Serum Integrated 1
Serum Integrated 1Updated October 23 2007
    
Number
017200
CPT
84163
Related InformationRelated Information - Updated October 25 2007
Serum Integrated 2 (017270)
Synonyms
PAPP-A; Down Syndrome; Serum
Special Instructions
Test inquiries call CMBP Genetic Services at 800-345-GENE. The following information must be provided: gestational age, date on which the patient was the stated gestational age, how gestational age was determined (LMP, EDD, US), patient's race, patient's weight, patient's date of birth, patient's insulin dependent diabetic status and the number of fetuses. Also indicate patient history (ie prior Down syndrome pregnancy, ultrasound anomalies). Complete information is necessary to interpret the test.

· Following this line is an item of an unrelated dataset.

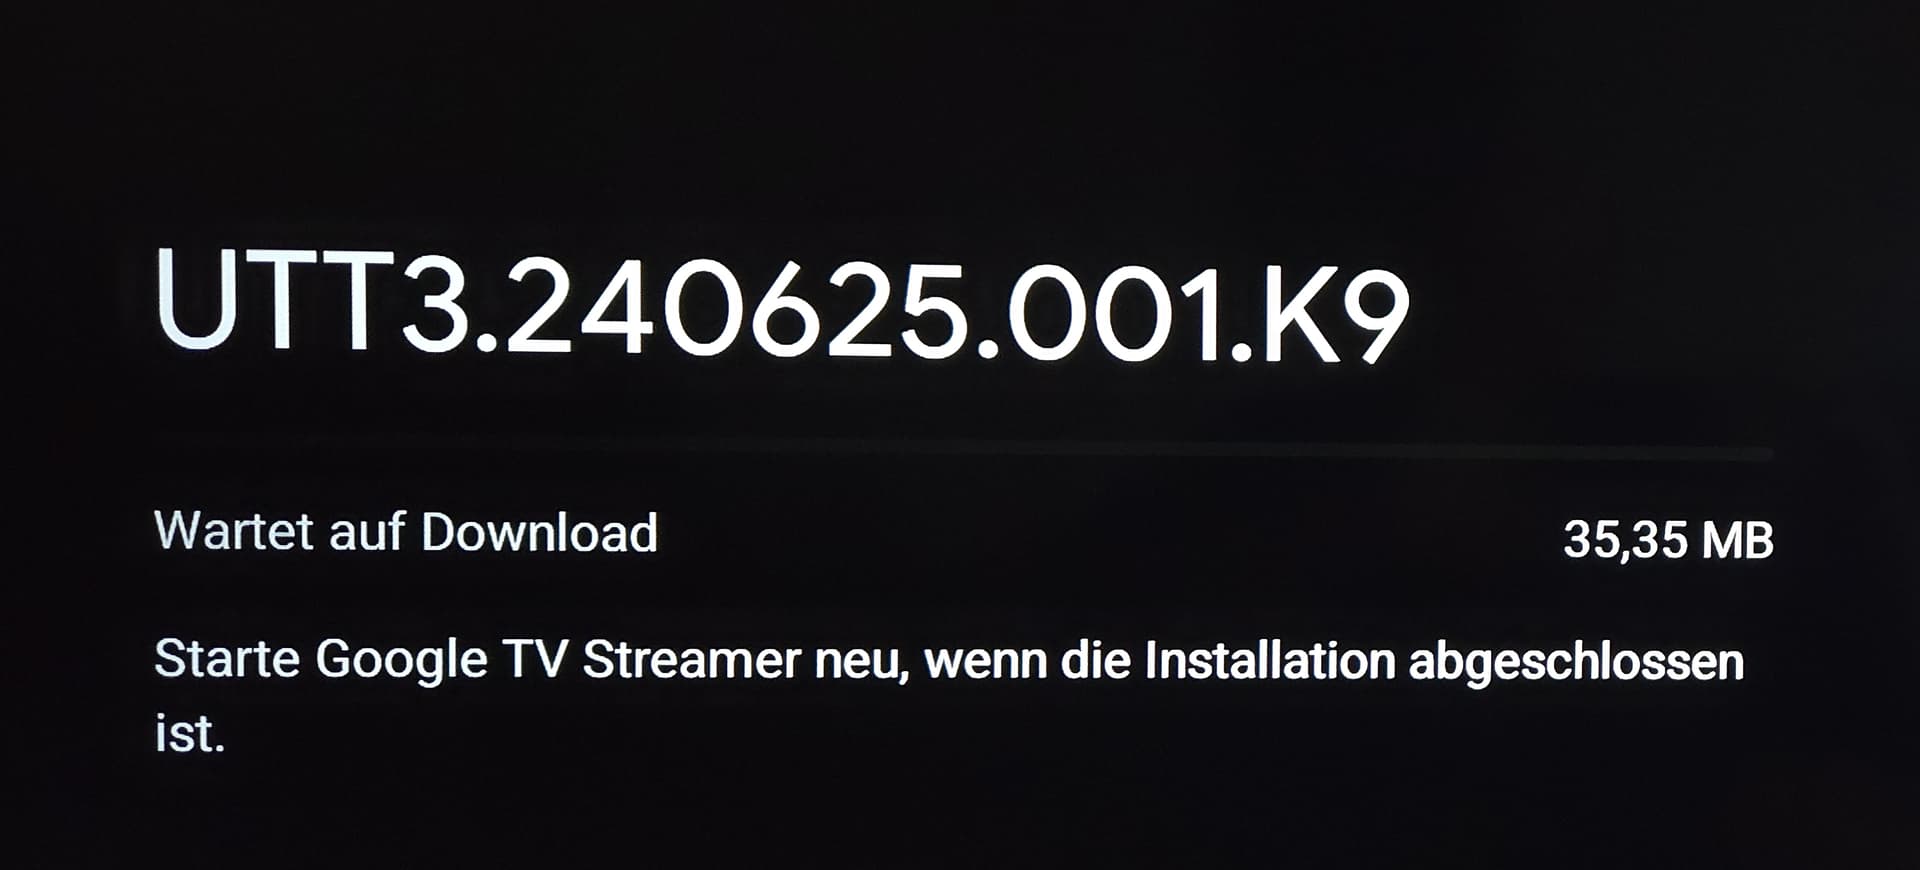Click the UTT3.240625.001.K9 version heading
Screen dimensions: 1920x870
tap(782, 305)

Patient information may be provided to the laboratory using the Maternal Prenatal Screening requisition 0900. Testing provided from 10.0 to 13.9 weeks gestation.
Specimen
Serum
Volume
3 mL
Minimum Volume
1 mL
Container
Gel-barrier tube, no thrombin additive
Collection
Avoid hemolysis; send complete specimen in the original tube. Do not pour off.
Storage Instructions
Refrigerate
Causes for Rejection
Gross hemolysis; gross lipemia; quantity not sufficient for analysis; improper specimen type
Use
Screening test for open neural tube defects, Down Syndrome, and Trisomy 18.
Limitations
Serum Integrated screening requires two specimens: one collected in the first trimester and one in the second trimester. This test number is for the first trimester portion of the test. Result interpretation will be provided only when the second trimester specimen is received and tested. This is a screening test. A positive result means that diagnostic testing may be offered to the pregnant woman to determine if a neural tube defect or chromosome abnormality is present.
Methodology
Enzyme Immunoassay (EIA)
References
     Wald NJ, Watt HC, Hackshaw AK. Integrated Screening for Down's Syndrome Based on Tests Performed During the First and Second Trimesters. New Eng. J. Med, 1999; 341(7): 461-467.